70. Climbing Stairs

This is a typical dynamic programming program.

With regular bottom-up dynamic programming, we can achieve a time complexity of O(n) and space complexity of O(n), because we have to store a array of previous calculated solutions and go through every single one of the index.

class Solution1:
    def climbStairs(self, n: int) -> int:
        M = {1: 1, 2: 2}
        for i in range(3, n + 1):
            M[i] = M[i - 1] + M[i - 2]
        return M[n]

Dictnary takes more space, we can use an array instead

class Solution2:
    def climbStairs(self, n: int) -> int:
        if n <= 2: return n
        m = [-1 for _ in range(n + 1)]
        m[1] = 1
        m[2] = 2
        for i in range(3, n + 1):
            m[i] = m[i - 1] + m[i - 2]
        return m[n]

The improved version reduces the space complexity to O(1).

As we only sum up the previous 2 values, we don't actually need to store an entire array.

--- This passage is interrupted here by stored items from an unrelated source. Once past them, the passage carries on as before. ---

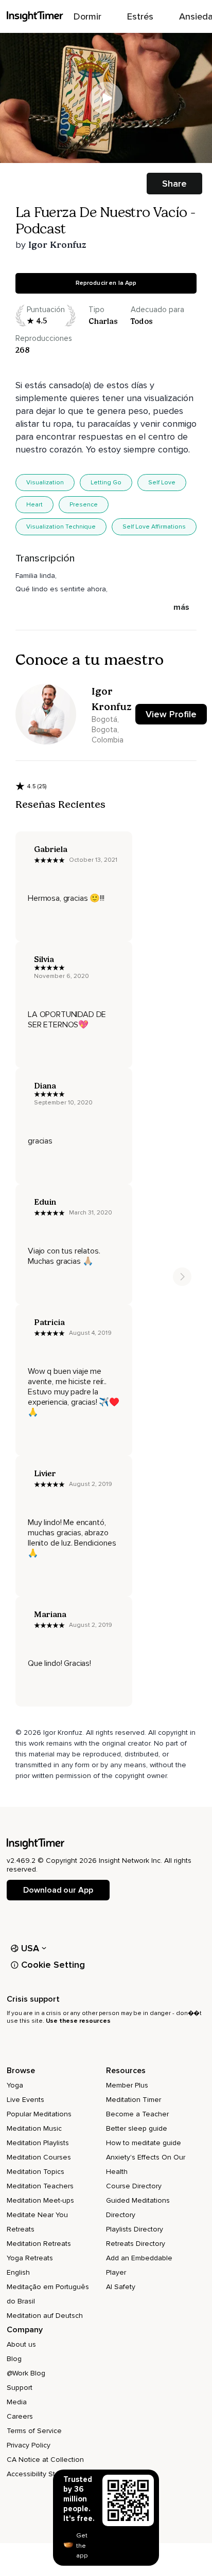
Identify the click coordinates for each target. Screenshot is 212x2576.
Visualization (45, 482)
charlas (103, 321)
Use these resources (78, 2021)
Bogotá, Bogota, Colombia (107, 730)
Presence (83, 505)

When n is large, it's space-inefficient.

Since we keep only 2 previous values, we just need to keep an array of length = 3.

With modular, we can easily decide which 2 are the previous values and which slot should be filled with the new value.

For example, (i + 2) % 3 is the index of the slot to be filled with the new calculated value

class Solution3:
    def climbStairs(self, n: int) -> int:
        m = [1, 2, -1]
        for i in range(3, n + 1):
            m[(i + 2) % 3] = m[(i + 1) % 3] + m[i % 3]
        return m[(n + 2) % 3]